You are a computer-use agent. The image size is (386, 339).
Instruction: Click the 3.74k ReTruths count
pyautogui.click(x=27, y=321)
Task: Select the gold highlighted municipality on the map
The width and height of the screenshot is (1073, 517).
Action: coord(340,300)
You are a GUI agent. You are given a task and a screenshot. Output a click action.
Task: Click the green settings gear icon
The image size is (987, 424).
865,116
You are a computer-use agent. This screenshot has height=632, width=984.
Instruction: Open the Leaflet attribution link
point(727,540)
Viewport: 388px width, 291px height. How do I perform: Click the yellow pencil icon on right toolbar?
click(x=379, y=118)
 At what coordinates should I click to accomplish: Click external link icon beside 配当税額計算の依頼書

· · · · ·

Task requirements: From the records above, pick out and copy each line holding the word "computer".

Completed task:
You are a computer-use agent. The image size is (386, 339).
You are a computer-use agent. This screenshot has height=632, width=984.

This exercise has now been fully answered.